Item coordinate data
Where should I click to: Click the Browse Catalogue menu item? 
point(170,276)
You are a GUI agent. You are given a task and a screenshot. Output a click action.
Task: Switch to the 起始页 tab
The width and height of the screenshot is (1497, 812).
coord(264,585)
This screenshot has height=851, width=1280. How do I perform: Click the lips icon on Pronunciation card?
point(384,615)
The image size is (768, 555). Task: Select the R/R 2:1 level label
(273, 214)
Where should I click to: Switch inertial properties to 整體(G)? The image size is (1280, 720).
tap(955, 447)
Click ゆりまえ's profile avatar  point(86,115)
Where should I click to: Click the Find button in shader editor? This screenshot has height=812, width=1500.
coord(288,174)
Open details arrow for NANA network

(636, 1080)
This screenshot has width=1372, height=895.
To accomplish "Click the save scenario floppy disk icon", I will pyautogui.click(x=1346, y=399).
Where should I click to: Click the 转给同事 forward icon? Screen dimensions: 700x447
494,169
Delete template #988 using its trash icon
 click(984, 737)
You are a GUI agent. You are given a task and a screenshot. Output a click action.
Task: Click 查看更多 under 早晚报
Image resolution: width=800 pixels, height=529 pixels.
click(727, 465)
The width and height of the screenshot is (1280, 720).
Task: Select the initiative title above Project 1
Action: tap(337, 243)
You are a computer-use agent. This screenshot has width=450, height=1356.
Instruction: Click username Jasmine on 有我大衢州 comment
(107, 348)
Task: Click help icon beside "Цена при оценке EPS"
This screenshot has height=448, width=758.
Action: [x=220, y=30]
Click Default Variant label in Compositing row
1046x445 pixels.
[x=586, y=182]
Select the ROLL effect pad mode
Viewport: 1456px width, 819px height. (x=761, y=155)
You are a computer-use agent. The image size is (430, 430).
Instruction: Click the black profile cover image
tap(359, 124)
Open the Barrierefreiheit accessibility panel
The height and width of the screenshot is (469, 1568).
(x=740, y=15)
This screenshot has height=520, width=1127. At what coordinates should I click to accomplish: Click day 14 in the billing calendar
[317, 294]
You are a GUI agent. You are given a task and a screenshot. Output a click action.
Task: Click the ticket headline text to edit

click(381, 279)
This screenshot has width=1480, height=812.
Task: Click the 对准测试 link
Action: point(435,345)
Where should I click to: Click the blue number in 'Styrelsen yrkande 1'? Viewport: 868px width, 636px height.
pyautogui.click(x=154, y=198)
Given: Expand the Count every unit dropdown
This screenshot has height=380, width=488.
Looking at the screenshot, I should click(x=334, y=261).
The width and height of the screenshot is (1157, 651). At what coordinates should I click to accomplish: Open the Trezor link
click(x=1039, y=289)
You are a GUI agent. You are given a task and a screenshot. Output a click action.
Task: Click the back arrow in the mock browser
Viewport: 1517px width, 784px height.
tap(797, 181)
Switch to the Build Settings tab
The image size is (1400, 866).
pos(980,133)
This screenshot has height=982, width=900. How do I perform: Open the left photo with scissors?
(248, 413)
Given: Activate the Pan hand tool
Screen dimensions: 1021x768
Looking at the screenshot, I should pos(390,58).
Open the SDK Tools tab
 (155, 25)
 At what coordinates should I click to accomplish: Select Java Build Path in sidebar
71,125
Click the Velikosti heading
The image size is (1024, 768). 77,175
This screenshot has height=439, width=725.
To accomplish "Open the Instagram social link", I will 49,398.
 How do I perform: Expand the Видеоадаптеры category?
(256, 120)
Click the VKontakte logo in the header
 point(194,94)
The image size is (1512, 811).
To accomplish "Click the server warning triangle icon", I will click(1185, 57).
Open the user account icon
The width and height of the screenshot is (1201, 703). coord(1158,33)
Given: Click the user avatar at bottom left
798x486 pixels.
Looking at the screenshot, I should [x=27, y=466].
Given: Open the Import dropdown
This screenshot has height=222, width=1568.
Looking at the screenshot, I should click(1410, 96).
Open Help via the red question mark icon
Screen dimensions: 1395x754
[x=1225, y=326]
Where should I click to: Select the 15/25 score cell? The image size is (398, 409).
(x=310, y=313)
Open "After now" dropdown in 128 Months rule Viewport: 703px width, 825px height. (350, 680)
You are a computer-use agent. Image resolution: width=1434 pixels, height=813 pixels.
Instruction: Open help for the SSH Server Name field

* **Problem statement**
Present the lines from the one containing "Open Help via the red question mark icon" through the end of the rows, inclusive, as a Markdown table with the columns Number and Text. Leave out any blank lines.

* **Result**
| Number | Text |
|---|---|
| 1 | Open Help via the red question mark icon |
| 2 | Screen dimensions: 1395x754 |
| 3 | [x=1225, y=326] |
| 4 | Where should I click to: Select the 15/25 score cell? The image size is (398, 409). |
| 5 | (x=310, y=313) |
| 6 | Open "After now" dropdown in 128 Months rule Viewport: 703px width, 825px height. (350, 680) |
| 7 | You are a computer-use agent. Image resolution: width=1434 pixels, height=813 pixels. |
| 8 | Instruction: Open help for the SSH Server Name field |